International Manual

Controlled Foreign Companies: The CFC Charge Gateway Chapter 3 - Determining which (if any) of Chapters 4 to 8 apply: Does Chapter 4 apply?: Conditions A to D: Condition A

TIOPA10/S371CA(2) Condition A

Condition A is met if the CFC does not, at any time in the accounting period, hold assets or bear risks under an arrangement that has all of the following characteristics:

  • the main purpose, or one of the main purposes, of the arrangement is to reduce or eliminate any liability of any person to UK tax or duty and the consequence of the arrangement is that at any time the CFC expects its business to be more profitable (other than negligibly so) than it would otherwise be; and
  • the arrangement gives rise to an expectation that one or more persons will have liabilities to tax or duty imposed under the law of any territory reduced or eliminated and it is reasonable to suppose that the arrangement would not have been made if there was not that expectation.

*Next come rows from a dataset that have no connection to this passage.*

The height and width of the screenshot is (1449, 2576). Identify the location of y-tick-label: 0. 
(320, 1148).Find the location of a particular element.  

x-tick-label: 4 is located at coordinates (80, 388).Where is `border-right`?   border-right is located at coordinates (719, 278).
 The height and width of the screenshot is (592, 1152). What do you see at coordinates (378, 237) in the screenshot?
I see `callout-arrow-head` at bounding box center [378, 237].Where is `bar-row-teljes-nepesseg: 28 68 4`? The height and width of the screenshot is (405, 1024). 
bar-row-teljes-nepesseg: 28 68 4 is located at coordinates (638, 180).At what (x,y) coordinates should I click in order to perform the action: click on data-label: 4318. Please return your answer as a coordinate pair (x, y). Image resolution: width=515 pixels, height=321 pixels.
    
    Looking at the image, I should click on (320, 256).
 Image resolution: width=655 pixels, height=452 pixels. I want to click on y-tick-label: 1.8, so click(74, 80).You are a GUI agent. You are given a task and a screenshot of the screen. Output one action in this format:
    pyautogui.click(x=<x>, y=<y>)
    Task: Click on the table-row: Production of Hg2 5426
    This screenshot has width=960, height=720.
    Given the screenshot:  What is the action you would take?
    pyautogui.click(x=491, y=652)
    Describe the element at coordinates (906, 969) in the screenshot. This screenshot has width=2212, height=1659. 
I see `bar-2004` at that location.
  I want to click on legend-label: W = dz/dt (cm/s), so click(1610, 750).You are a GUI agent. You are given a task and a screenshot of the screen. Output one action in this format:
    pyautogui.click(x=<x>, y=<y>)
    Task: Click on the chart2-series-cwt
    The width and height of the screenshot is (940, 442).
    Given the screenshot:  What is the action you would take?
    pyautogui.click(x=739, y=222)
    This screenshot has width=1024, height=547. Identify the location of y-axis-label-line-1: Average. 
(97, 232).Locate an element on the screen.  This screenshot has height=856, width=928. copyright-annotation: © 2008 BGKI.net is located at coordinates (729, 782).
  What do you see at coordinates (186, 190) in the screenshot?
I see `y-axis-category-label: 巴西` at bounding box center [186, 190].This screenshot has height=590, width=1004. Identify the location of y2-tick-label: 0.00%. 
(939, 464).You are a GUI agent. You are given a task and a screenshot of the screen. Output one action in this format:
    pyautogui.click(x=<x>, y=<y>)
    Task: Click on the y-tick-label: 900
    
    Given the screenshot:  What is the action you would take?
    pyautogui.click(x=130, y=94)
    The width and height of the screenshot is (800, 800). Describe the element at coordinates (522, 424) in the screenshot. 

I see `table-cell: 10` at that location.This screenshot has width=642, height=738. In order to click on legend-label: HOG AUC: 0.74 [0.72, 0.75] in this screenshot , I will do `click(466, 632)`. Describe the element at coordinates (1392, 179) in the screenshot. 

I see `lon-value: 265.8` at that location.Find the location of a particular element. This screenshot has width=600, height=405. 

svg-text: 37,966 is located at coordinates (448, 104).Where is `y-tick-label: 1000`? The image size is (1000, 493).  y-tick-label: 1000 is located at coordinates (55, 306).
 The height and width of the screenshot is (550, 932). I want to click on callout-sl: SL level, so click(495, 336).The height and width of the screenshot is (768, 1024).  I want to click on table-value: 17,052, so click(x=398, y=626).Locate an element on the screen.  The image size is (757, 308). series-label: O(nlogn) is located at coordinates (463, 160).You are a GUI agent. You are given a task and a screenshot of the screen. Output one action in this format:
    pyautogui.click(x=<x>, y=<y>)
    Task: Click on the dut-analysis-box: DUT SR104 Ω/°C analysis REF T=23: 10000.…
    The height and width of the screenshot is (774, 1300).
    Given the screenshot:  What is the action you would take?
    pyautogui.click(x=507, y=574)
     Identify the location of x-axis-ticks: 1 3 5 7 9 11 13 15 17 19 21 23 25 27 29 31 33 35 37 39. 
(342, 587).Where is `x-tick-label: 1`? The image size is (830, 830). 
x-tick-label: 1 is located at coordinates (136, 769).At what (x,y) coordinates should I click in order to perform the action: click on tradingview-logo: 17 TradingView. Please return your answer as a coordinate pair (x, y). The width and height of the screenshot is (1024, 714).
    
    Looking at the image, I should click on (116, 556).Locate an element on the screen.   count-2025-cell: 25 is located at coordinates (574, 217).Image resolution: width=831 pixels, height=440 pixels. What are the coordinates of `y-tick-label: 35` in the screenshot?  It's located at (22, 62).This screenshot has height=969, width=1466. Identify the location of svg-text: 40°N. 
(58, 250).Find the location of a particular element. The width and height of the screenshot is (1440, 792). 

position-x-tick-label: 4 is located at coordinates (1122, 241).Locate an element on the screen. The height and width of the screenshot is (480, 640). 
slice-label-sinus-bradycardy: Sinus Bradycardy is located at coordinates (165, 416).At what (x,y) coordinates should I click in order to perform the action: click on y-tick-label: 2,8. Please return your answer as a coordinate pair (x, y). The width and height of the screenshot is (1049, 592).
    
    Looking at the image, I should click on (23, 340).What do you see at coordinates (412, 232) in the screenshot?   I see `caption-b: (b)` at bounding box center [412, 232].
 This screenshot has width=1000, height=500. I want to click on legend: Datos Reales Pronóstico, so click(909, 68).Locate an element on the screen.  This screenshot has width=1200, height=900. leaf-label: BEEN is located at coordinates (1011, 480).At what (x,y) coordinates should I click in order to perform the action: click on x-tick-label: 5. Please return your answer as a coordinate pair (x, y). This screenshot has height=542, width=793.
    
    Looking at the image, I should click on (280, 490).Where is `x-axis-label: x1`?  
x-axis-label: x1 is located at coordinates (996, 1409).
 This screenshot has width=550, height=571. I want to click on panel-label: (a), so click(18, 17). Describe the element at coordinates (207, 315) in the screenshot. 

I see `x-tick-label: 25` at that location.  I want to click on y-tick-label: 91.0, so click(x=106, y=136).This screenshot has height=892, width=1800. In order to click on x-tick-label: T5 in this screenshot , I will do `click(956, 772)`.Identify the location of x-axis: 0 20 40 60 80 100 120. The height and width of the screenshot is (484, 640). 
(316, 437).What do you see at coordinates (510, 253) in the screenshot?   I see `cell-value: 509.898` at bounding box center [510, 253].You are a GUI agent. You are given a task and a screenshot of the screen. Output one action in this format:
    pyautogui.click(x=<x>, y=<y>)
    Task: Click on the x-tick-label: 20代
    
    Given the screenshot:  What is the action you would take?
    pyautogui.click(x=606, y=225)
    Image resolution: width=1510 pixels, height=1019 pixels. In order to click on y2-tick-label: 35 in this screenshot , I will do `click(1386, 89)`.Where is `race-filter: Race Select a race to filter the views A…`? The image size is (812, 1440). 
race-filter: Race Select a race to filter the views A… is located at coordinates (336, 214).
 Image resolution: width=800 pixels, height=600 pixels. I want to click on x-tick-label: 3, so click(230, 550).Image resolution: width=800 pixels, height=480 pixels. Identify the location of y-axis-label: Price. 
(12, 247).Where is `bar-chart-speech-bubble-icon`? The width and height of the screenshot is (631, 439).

Looking at the second part of Condition A, if as a matter of fact an arrangement under which the CFC holds assets or bears risks has been made with a clear objective expectation of commercial non-tax benefits arising from the arrangement, and these benefits are clearly sufficient on their own for the arrangement to have been adopted, then the condition will be met. The consideration of this point is not necessarily confined to the accounting period in question; for example, the commercial benefits of the arrangement may materialise over a period of time but they should be quantifiable.

In contrast, where the potential for a tax benefit is significant, it will be necessary to consider critically whether the commercial benefit is sufficient to make the arrangement imperative without the tax benefit; i.e. would the commercial non-tax benefit have driven the same arrangement without the accompanying tax benefit. The reference to elimination or reduction of tax or duty here is with reference to tax or duty imposed under the law of any territory and this is consistent with the way that the “economic value” exclusion at TIOPA10/S371DD works (see INTM200600) by excluding all tax effects from the consideration of the commercial rationale behind the arrangement.

If Condition A is met, Chapter 4 does not need to be considered (see example 4 at INTM197390).

If Condition A is not met, then the further Conditions B, C, and D may apply before it is necessary to consider the detailed provisions of Chapter 4 (see example 5 at INTM197400).

‘Arrangement’ has a wide meaning as can be seen at INTM248100.